Three Lions in the dugout

The England job is a poisoned chalice; a nation expects and the team rarely performs to the scale of these expectations. Over 50 years ago, however, Sir Alf Ramsey led England to World Cup glory; afeat yet to be emulated, but one that provides a barometer for comparison. 

All too often, a proven manager at domestic level has taken the reigns of the national team: Don Revie at Leeds, Kevin Keegan at Newcastle and even Graham Taylor at Watford and Villa; they’ve subsequently, though, all failed to convert this to national team glory.

England have had a steady and impressive crop of players, too, since 1966. The 2002 World Cup team is often looked back on with nostalgic dismay, especially now players like Jake Livermore are getting their foot in the door. Likewise Gascoigne and Lineker’s 1990 side is often considered one of the best England has ever had.

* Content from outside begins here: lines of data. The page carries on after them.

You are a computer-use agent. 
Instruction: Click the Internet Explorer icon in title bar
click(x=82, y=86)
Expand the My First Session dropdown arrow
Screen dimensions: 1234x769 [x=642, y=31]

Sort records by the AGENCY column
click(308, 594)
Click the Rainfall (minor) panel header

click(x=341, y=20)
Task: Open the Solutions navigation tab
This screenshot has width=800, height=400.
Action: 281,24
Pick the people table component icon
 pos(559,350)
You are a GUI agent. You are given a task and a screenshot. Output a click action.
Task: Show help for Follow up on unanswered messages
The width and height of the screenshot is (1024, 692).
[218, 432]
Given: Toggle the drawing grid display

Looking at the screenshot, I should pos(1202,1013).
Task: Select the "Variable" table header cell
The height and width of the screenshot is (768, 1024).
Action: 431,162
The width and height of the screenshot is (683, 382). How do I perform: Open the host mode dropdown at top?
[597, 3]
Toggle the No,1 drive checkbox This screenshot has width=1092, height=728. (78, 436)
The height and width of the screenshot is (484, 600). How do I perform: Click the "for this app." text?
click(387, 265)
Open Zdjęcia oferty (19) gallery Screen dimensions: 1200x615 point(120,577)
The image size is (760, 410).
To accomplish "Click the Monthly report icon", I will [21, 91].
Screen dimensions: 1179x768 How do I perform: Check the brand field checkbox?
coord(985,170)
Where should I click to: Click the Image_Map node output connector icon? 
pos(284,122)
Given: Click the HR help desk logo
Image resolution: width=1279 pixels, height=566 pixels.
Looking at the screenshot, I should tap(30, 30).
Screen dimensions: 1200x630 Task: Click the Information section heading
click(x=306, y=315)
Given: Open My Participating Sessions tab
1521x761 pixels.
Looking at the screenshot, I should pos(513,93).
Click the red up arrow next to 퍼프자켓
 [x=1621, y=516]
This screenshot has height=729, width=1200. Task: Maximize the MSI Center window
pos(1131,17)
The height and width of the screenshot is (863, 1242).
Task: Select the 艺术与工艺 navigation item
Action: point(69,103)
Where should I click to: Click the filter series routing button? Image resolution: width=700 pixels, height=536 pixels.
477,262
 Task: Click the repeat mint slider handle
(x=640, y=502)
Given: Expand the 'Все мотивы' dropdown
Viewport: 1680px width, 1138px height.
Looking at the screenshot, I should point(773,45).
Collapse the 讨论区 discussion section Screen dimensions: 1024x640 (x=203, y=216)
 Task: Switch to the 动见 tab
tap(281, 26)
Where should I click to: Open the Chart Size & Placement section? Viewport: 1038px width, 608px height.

The England team has notoriously under performed, by both standards of expectation and player talent. The immortality of Sir Bobby Moore and Sir Geoff Hurst under Sir Alf has loomed ominously over England. So let’s have a look at the men at the helm of this consistently disappointing national side.

Current manager Gareth Southgate and caretaker managers in Stuart Pearce, Joe Mercer, Howard Taylor and Peter Wilkinson, have all been left out of the running.

A poisoned chalice indeed and one that Gareth Southgate currently drinks from. With current talents in Dele Ali, Harry Kane and Marcus Rashford all excelling for their clubs. Let’s hope he can, firstly, keep Harry Kane away from taking corners and secondly, fill a Sir Alf Ramsey-sized hole in England’s trophy cabinet.